# Where's a good place to catch fiddler crabs around Milton?



## setlab (Jul 4, 2013)

I want to try and catch some sheep heads by the rail road and the I-10 bridge going across the bay, and I hear fiddler crabs work pretty good. So far I've only ever saw a few of them by a boat ramp but that was last year. Is there a time of day or a spot that might be better to find fiddler crabs at close to Milton in the bay?


----------



## ycanti (Jul 13, 2011)

The best way to catch mass quantities of fiddler crabs is the good ole back breaking, fly swatting chase em down yourself. You want to make sure you go on a dead low tide and just find a mud type grassy flat are on shore and they shouldn't be hard to spot. They are quite fast though. I tried to bucket in the mud idea, Pain in the arse to me hole would fill up with water. Long handled net worked. Don't forget to scrap your pilings for the additional chum


----------



## Fisherdad1 (Oct 4, 2007)

I do not know the Milton area, but wherever you are, you are going to have a tough time catching them this time of year. This warming trend might have them moving a little, but I have not seen any movement in my normal spot.


----------



## BananaTom (Feb 16, 2008)

*I use Fiddler Crab Traps, just bait it, set it, and come back the next day. 

Full of Fiddler Crabs.

Now the spot to place it is a best kept secret.*


----------



## BananaTom (Feb 16, 2008)

*Fiddler Crab Trap*


----------



## flounderslayerman (Jun 3, 2011)

It needs to be warm out or you won't find any.


----------



## Rooster21 (Oct 27, 2009)

Where do you buy fiddler traps at


----------



## OTTE*DA*WORM (Feb 12, 2011)

Not too sure about Milton, but by the Waffle House in Pace and also at the fishing dock off of Hwy 90 in Pace. They are everywhere and can be caught by the hundreds. O*D*W


----------



## setlab (Jul 4, 2013)

Thanks, I'll have to put in by Pace and check it out. That fiddler crap trap is new to me too, I thought a fiddler crab trap was a buried bucket in the sand. I'll have to keep an eye out for a foldable one like your picture.


----------



## Spoolin Up (May 3, 2011)

If you are on 90 leaving pace, below the 3rd little bridge on the right is always full of them.


----------



## mulletmeat (Apr 12, 2009)

dig them up. between garcon and white point bring a shovel


----------



## Undead (Aug 12, 2010)

Are these spots mainly boat access places? The Waffle House in Pace, is that the one on Woodbine? I walked back there today under the high tension powerlines to where the water was and it may be the wrong time of year, but didn't see any.

The boat ramp on 90, is that where the bridges are between pace/pensacola?

If there's any places you can get to by foot, I'd love to know. It would be great to catch some before heading out to Navarre or PCB pier or wherever the sheepies happen to be.

Thanks!


----------
• • • • • • •
> _Instruction_
Copy everything in the fiddler crab thread from "## ycanti (Jul" down to "(Oct 4, 2007)", replacing "net" with "scoop".
• • • • • • •
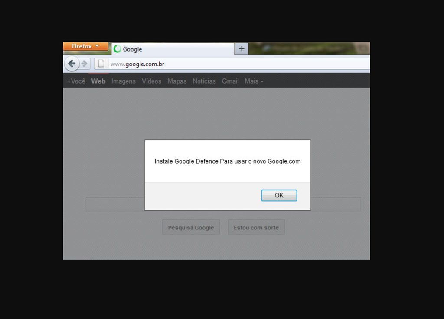Click the orange Firefox menu button
This screenshot has height=319, width=444.
(85, 46)
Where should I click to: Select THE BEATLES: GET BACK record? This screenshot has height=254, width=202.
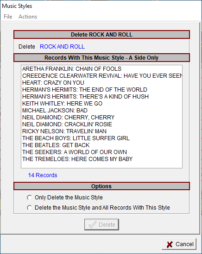(x=101, y=145)
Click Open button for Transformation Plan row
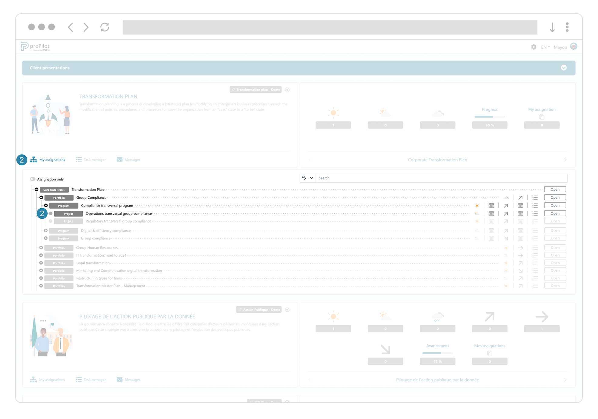 555,190
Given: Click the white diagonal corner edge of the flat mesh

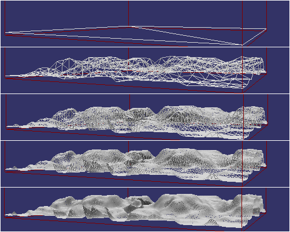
• • • • • • •
> _Response_
## ycanti (Jul 13, 2011)

The best way to catch mass quantities of fiddler crabs is the good ole back breaking, fly swatting chase em down yourself. You want to make sure you go on a dead low tide and just find a mud type grassy flat are on shore and they shouldn't be hard to spot. They are quite fast though. I tried to bucket in the mud idea, Pain in the arse to me hole would fill up with water. Long handled scoop worked. Don't forget to scrap your pilings for the additional chum


----------



## Fisherdad1 (Oct 4, 2007)